▶ _REQUIRED WORK_
Beginning with the line that holds "Image resolution: width=670" and ending with the last line of the entries below, copy every line exactly and nothing else, with the pictures left out.

##### EXTRACTED MATERIAL #####

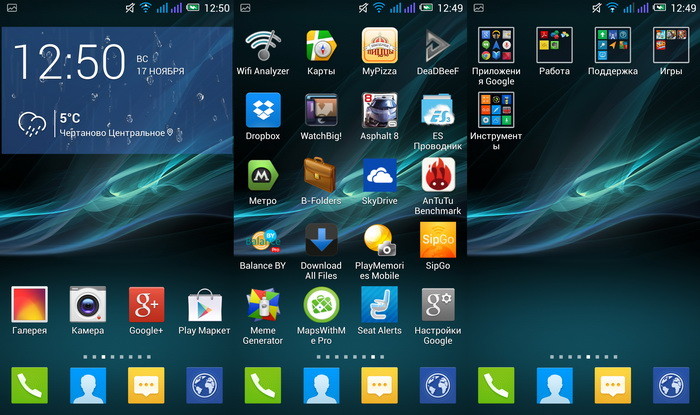This screenshot has height=415, width=700.
Task: Open the MyPizza app
Action: [380, 46]
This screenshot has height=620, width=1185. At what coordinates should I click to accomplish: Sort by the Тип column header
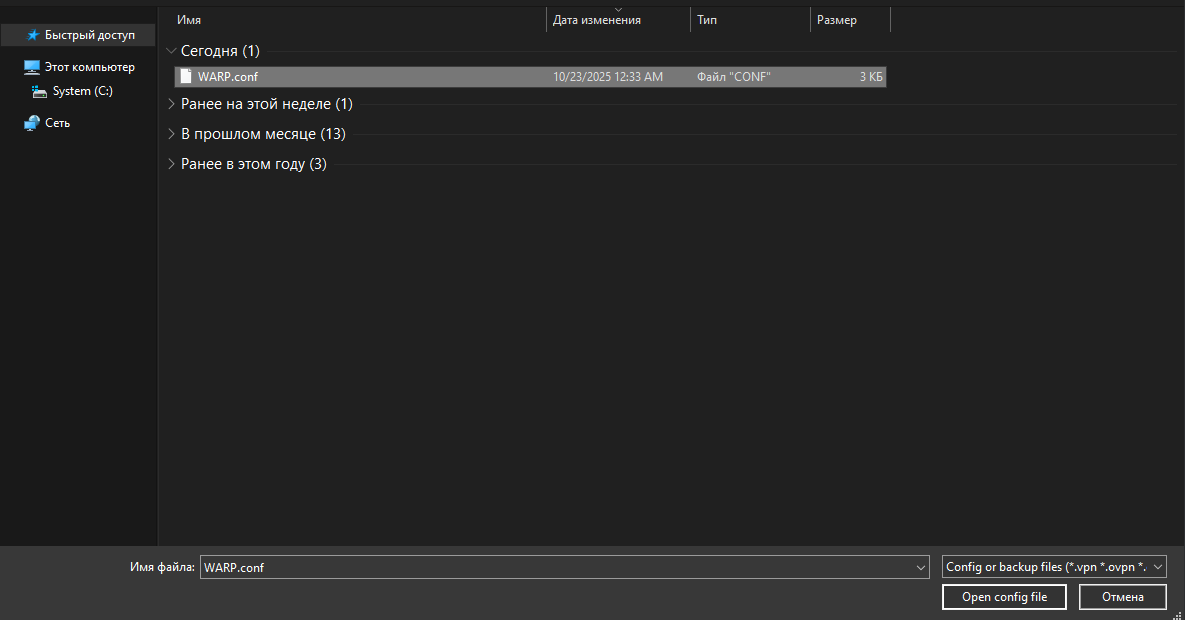coord(707,20)
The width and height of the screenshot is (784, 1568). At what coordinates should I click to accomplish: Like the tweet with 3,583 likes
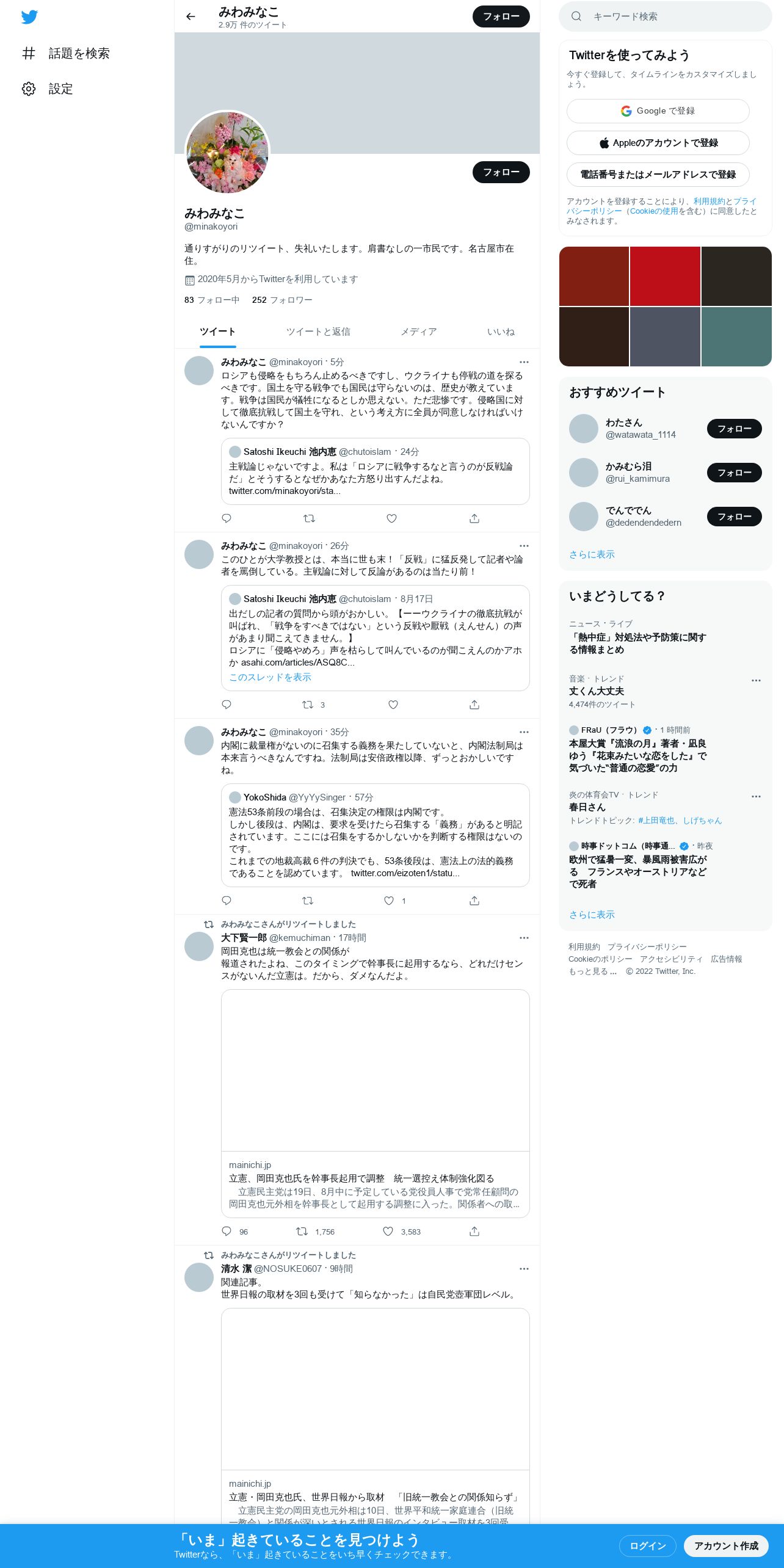388,1232
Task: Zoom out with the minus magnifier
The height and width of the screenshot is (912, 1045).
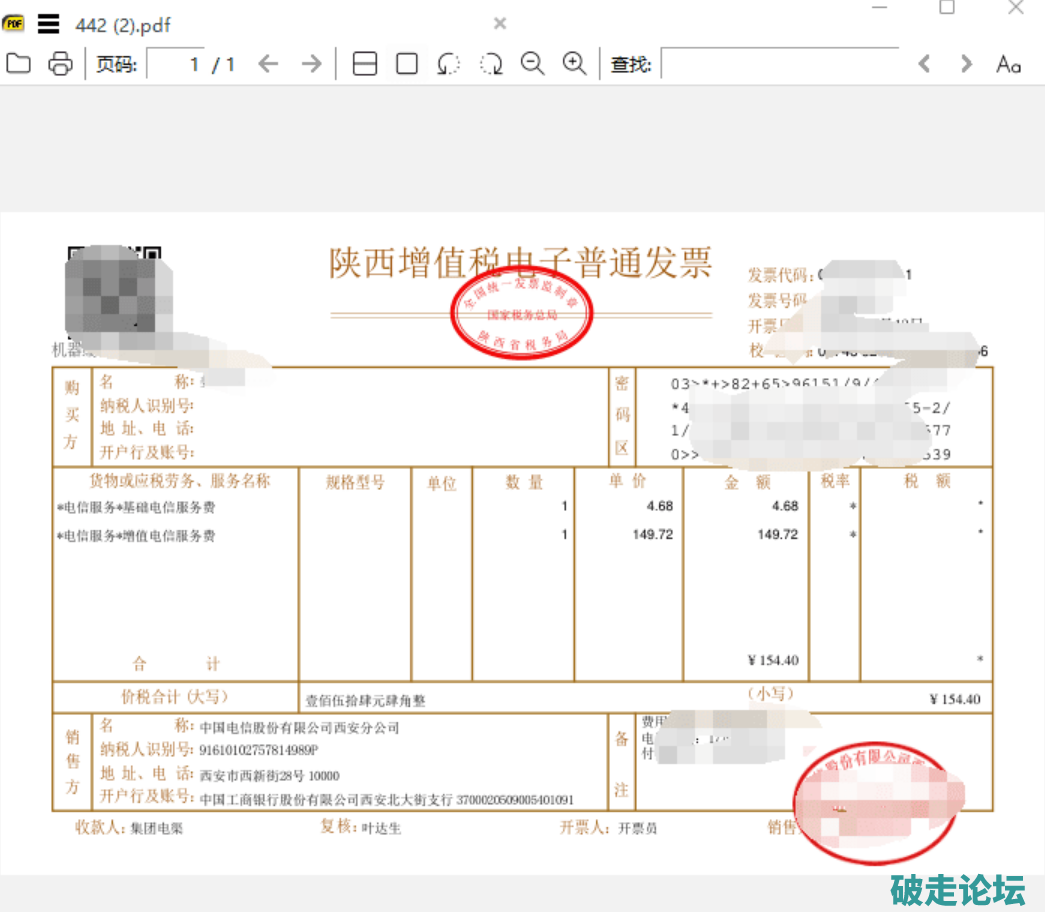Action: [x=533, y=64]
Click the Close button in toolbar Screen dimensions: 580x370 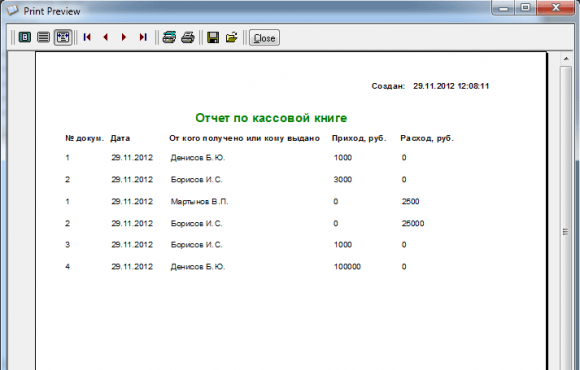click(264, 38)
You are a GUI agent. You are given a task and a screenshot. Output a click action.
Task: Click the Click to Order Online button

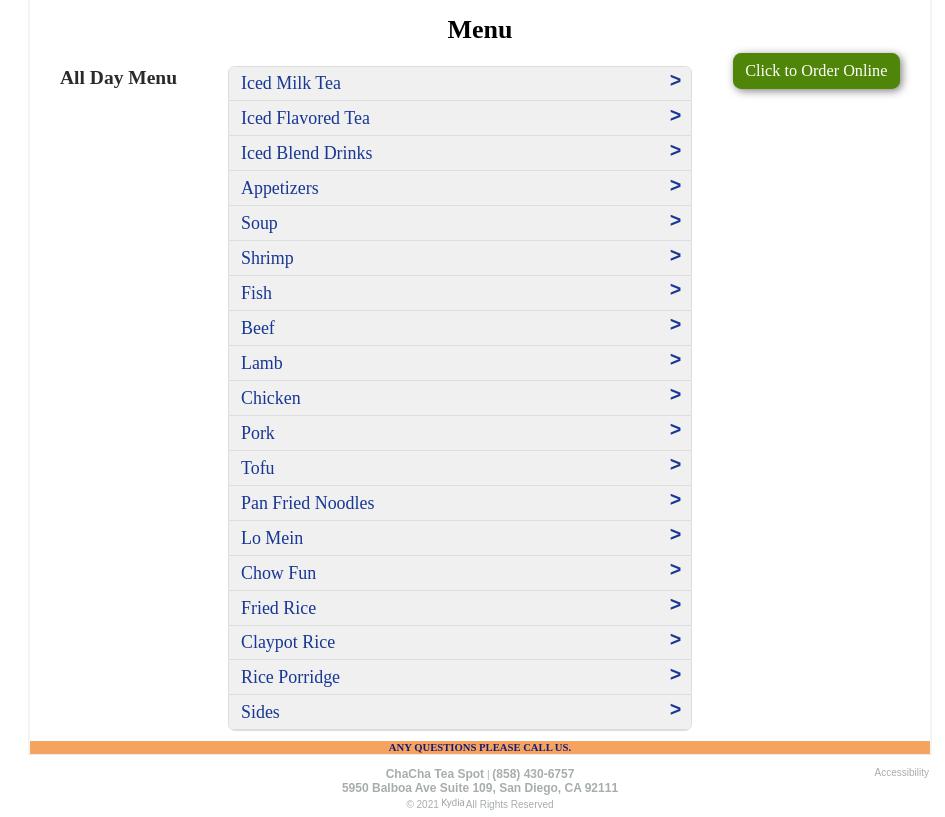pyautogui.click(x=815, y=71)

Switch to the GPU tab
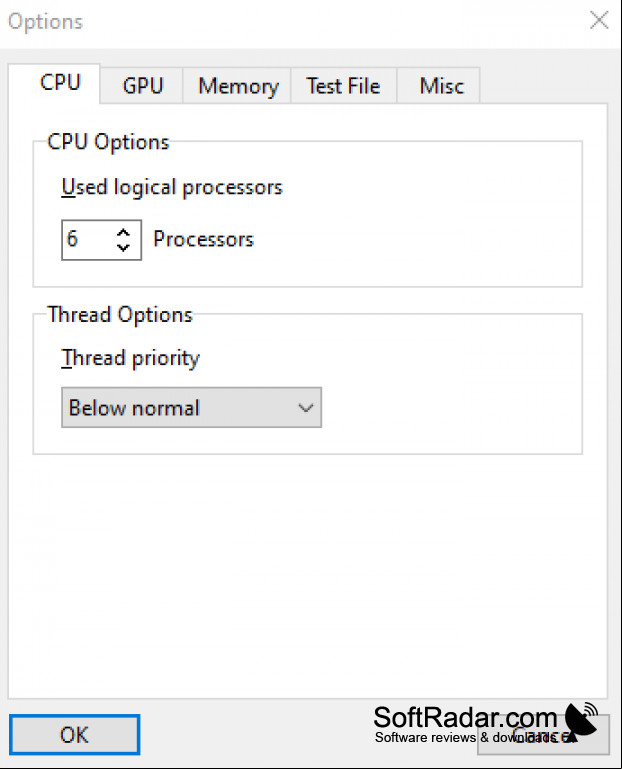[142, 86]
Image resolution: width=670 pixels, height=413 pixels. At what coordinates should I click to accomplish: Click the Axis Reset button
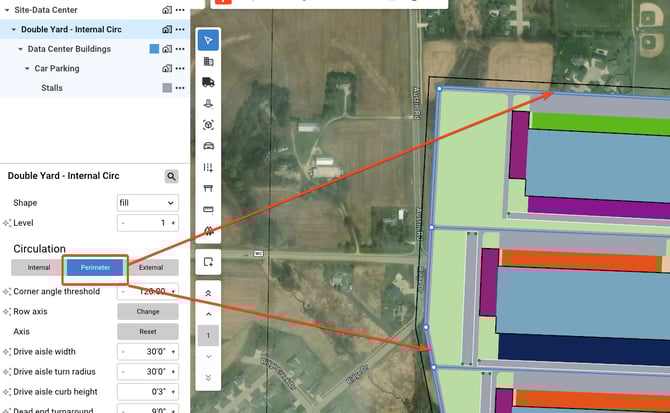pos(147,331)
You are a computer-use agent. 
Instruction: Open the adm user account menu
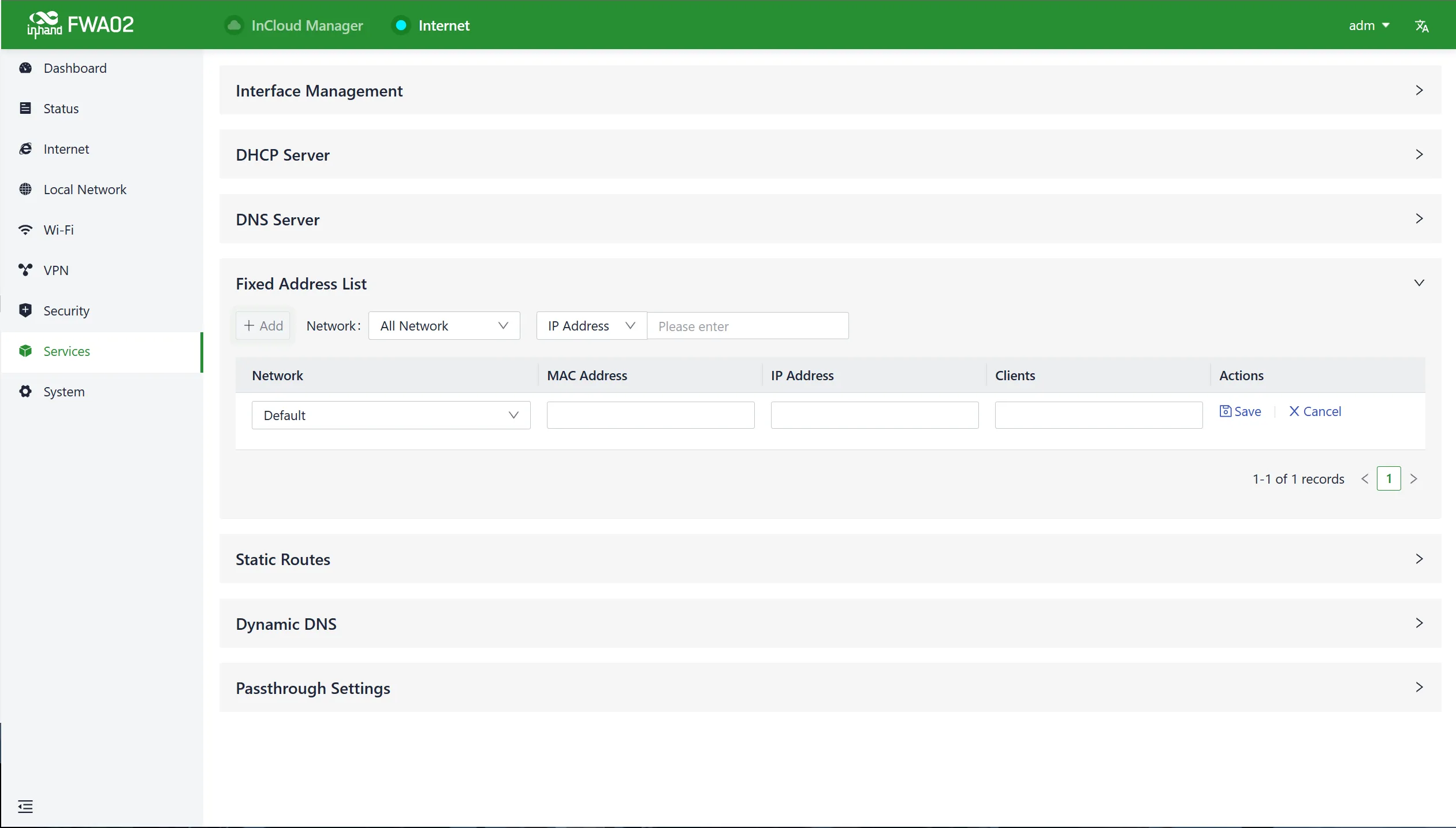coord(1369,26)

#####

▶ _ANSWER BOX_
Image resolution: width=670 pixels, height=413 pixels. At what coordinates should I click to accomplish: Click the Axis Reset button
pos(147,331)
You are a computer-use agent. 
Instruction: Open the adm user account menu
coord(1369,26)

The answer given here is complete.